Ode to Joseph Hume, Esq., M.P.

[Thomas Hood]


Poetry, Drollery, Satire

Relevant illustrations:

wdct. [3]


T H, pseud.  [Thomas Hood] J Hewitt, jun.


Political Economy, Mathematics, Government, Radicalism, Class

    The poem satirizes Hume's demands for financial retrenchment, and makes repeated puns on mathematical words.
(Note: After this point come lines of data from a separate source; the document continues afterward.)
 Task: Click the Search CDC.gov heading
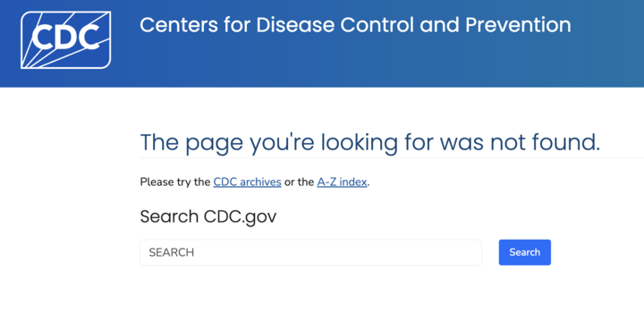[208, 216]
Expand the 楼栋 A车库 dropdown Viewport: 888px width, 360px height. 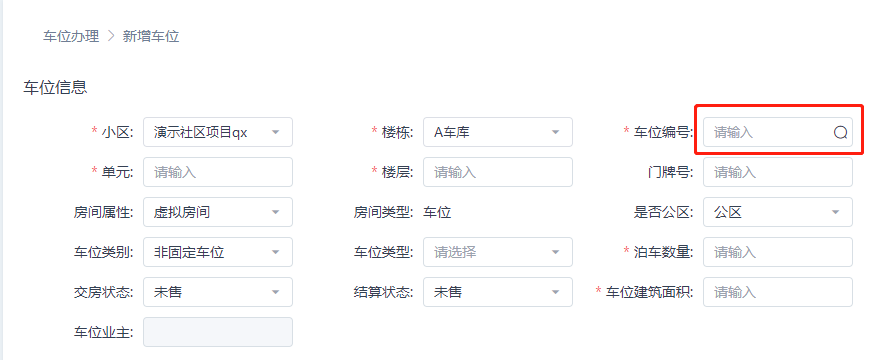(555, 132)
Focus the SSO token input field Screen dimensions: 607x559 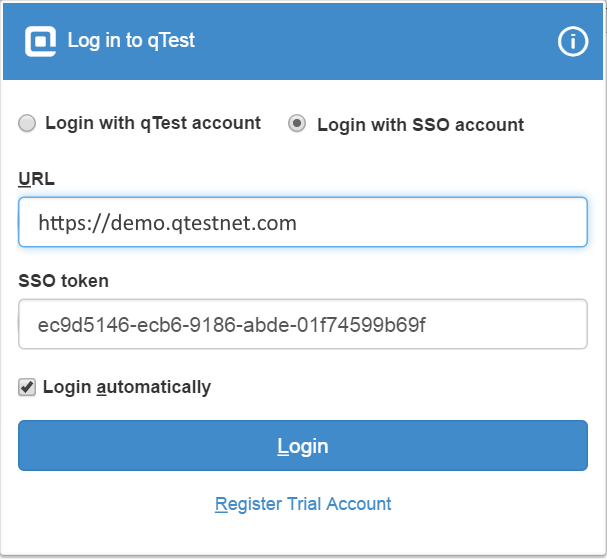[302, 325]
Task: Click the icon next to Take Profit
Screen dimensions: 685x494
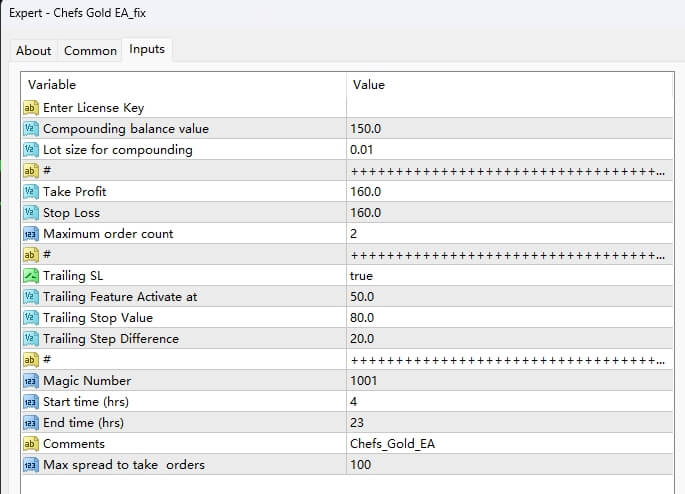Action: [30, 192]
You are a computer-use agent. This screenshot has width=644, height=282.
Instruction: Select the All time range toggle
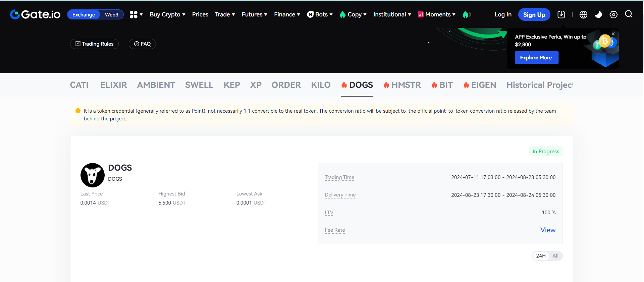[x=555, y=256]
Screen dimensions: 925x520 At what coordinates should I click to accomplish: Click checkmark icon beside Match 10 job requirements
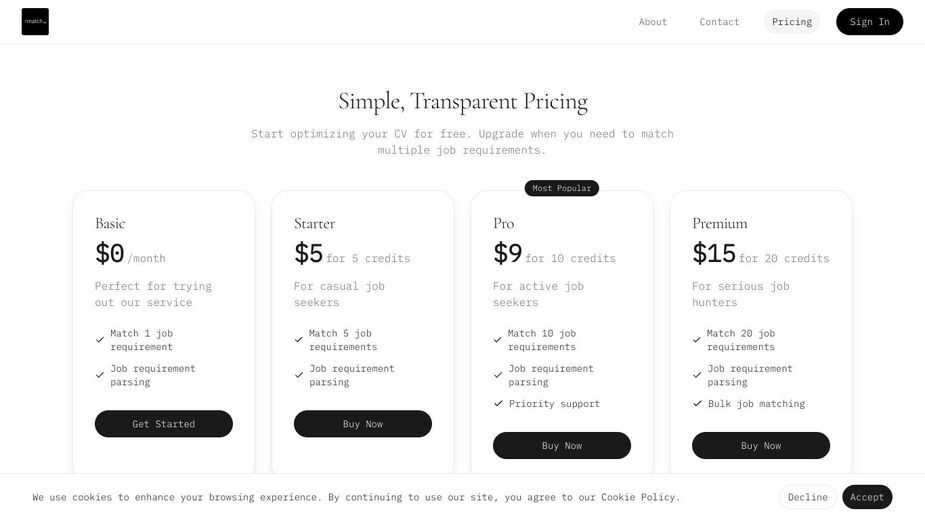(x=498, y=340)
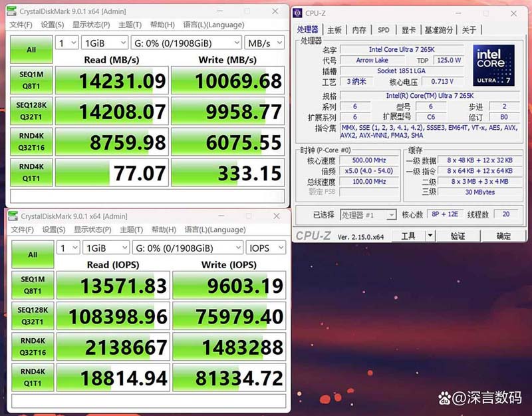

Refers to the fact that 'in stirring up corruption's worms' Hume makes 'some factions / Vulgar as certain fractions, / Almost reduced unto their lowest terms' (158). The illustration captioned 'Fancy Portrait:—Mr. Hume' (opposite 157) depicts a man seated at a gaming table on which sits a box marked 'counters'. The paintings on the wall are captioned 'According to Cocker' (depicting two cocks fighting), 'A Figurante' (depicting a dancer), and 'A Revenue Cutter' (depicting a sailing ship). The illustration captioned 'Set Down One and Carry One' (opposite 158) depicts a woman having fallen off the back of a horse on which her husband continues to ride unaware. The illustration captioned 'Long Division' (161) depicts a man being eaten in half by a giant crocodile.